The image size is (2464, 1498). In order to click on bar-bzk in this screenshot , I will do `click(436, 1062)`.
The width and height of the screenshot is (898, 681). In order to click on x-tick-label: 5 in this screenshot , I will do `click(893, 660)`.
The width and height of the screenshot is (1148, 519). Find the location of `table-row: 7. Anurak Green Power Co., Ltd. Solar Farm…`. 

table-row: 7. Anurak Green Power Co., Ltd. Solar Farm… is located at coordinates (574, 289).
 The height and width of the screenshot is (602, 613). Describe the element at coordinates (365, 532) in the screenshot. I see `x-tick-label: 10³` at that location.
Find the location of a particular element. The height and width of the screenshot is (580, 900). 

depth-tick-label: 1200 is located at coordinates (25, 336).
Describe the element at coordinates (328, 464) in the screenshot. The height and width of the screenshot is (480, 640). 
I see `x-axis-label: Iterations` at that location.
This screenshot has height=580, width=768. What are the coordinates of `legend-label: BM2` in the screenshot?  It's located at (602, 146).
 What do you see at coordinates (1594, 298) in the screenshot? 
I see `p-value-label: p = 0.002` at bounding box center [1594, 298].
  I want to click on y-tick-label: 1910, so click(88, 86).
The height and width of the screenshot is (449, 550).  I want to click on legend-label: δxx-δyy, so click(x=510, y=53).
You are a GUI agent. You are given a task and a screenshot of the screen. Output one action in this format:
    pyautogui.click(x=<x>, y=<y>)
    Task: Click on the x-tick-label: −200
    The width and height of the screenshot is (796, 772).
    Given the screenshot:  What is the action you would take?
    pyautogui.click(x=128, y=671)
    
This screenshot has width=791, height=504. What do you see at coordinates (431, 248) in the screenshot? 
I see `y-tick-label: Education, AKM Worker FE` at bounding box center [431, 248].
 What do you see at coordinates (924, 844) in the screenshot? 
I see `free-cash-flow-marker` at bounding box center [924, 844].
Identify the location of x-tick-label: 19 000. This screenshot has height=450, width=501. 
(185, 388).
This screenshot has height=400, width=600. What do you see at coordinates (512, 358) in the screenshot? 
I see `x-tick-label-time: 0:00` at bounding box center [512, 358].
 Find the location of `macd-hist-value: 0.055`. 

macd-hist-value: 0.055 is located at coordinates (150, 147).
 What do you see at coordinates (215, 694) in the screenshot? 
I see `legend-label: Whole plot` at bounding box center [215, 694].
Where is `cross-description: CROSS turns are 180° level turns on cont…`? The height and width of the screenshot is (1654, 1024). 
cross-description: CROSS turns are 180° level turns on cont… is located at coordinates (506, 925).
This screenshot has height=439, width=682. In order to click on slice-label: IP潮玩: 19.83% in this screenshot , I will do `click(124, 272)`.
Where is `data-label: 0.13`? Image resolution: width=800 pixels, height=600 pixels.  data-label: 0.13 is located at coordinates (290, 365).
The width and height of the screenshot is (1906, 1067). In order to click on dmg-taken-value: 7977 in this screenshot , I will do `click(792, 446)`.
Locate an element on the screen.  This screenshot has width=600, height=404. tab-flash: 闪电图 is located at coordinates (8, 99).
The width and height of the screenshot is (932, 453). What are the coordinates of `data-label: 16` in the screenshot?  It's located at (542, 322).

EXERCISE BRIEF:
Convert the listing above into a Markdown table with the columns Row and Entry. Number the lines in order and omit the blank lines.

RESPONSE AREA:
| Row | Entry |
|---|---|
| 1 | The image size is (2464, 1498). In order to click on bar-bzk in this screenshot , I will do `click(436, 1062)`. |
| 2 | The width and height of the screenshot is (898, 681). In order to click on x-tick-label: 5 in this screenshot , I will do `click(893, 660)`. |
| 3 | The width and height of the screenshot is (1148, 519). Find the location of `table-row: 7. Anurak Green Power Co., Ltd. Solar Farm…`.  |
| 4 | table-row: 7. Anurak Green Power Co., Ltd. Solar Farm… is located at coordinates (574, 289). |
| 5 |  The height and width of the screenshot is (602, 613). Describe the element at coordinates (365, 532) in the screenshot. I see `x-tick-label: 10³` at that location. |
| 6 | Find the location of a particular element. The height and width of the screenshot is (580, 900).  |
| 7 | depth-tick-label: 1200 is located at coordinates (25, 336). |
| 8 | Describe the element at coordinates (328, 464) in the screenshot. The height and width of the screenshot is (480, 640).  |
| 9 | I see `x-axis-label: Iterations` at that location. |
| 10 | This screenshot has height=580, width=768. What are the coordinates of `legend-label: BM2` in the screenshot?  It's located at (602, 146). |
| 11 |  What do you see at coordinates (1594, 298) in the screenshot?  |
| 12 | I see `p-value-label: p = 0.002` at bounding box center [1594, 298]. |
| 13 |   I want to click on y-tick-label: 1910, so click(88, 86). |
| 14 | The height and width of the screenshot is (449, 550).  I want to click on legend-label: δxx-δyy, so click(x=510, y=53). |
| 15 | You are a GUI agent. You are given a task and a screenshot of the screen. Output one action in this format: |
| 16 |     pyautogui.click(x=<x>, y=<y>) |
| 17 |     Task: Click on the x-tick-label: −200 |
| 18 |     The width and height of the screenshot is (796, 772). |
| 19 |     Given the screenshot:  What is the action you would take? |
| 20 |     pyautogui.click(x=128, y=671) |
| 21 | This screenshot has width=791, height=504. What do you see at coordinates (431, 248) in the screenshot?  |
| 22 | I see `y-tick-label: Education, AKM Worker FE` at bounding box center [431, 248]. |
| 23 |  What do you see at coordinates (924, 844) in the screenshot?  |
| 24 | I see `free-cash-flow-marker` at bounding box center [924, 844]. |
| 25 | Identify the location of x-tick-label: 19 000. This screenshot has height=450, width=501.  |
| 26 | (185, 388). |
| 27 | This screenshot has height=400, width=600. What do you see at coordinates (512, 358) in the screenshot?  |
| 28 | I see `x-tick-label-time: 0:00` at bounding box center [512, 358]. |
| 29 |  Find the location of `macd-hist-value: 0.055`.  |
| 30 | macd-hist-value: 0.055 is located at coordinates (150, 147). |
| 31 |  What do you see at coordinates (215, 694) in the screenshot?  |
| 32 | I see `legend-label: Whole plot` at bounding box center [215, 694]. |
| 33 | Where is `cross-description: CROSS turns are 180° level turns on cont…`? The height and width of the screenshot is (1654, 1024).  |
| 34 | cross-description: CROSS turns are 180° level turns on cont… is located at coordinates (506, 925). |
| 35 | This screenshot has height=439, width=682. In order to click on slice-label: IP潮玩: 19.83% in this screenshot , I will do `click(124, 272)`. |
| 36 | Where is `data-label: 0.13`? Image resolution: width=800 pixels, height=600 pixels.  data-label: 0.13 is located at coordinates (290, 365). |
| 37 | The width and height of the screenshot is (1906, 1067). In order to click on dmg-taken-value: 7977 in this screenshot , I will do `click(792, 446)`. |
| 38 | Locate an element on the screen.  This screenshot has width=600, height=404. tab-flash: 闪电图 is located at coordinates (8, 99). |
| 39 | The width and height of the screenshot is (932, 453). What are the coordinates of `data-label: 16` in the screenshot?  It's located at (542, 322). |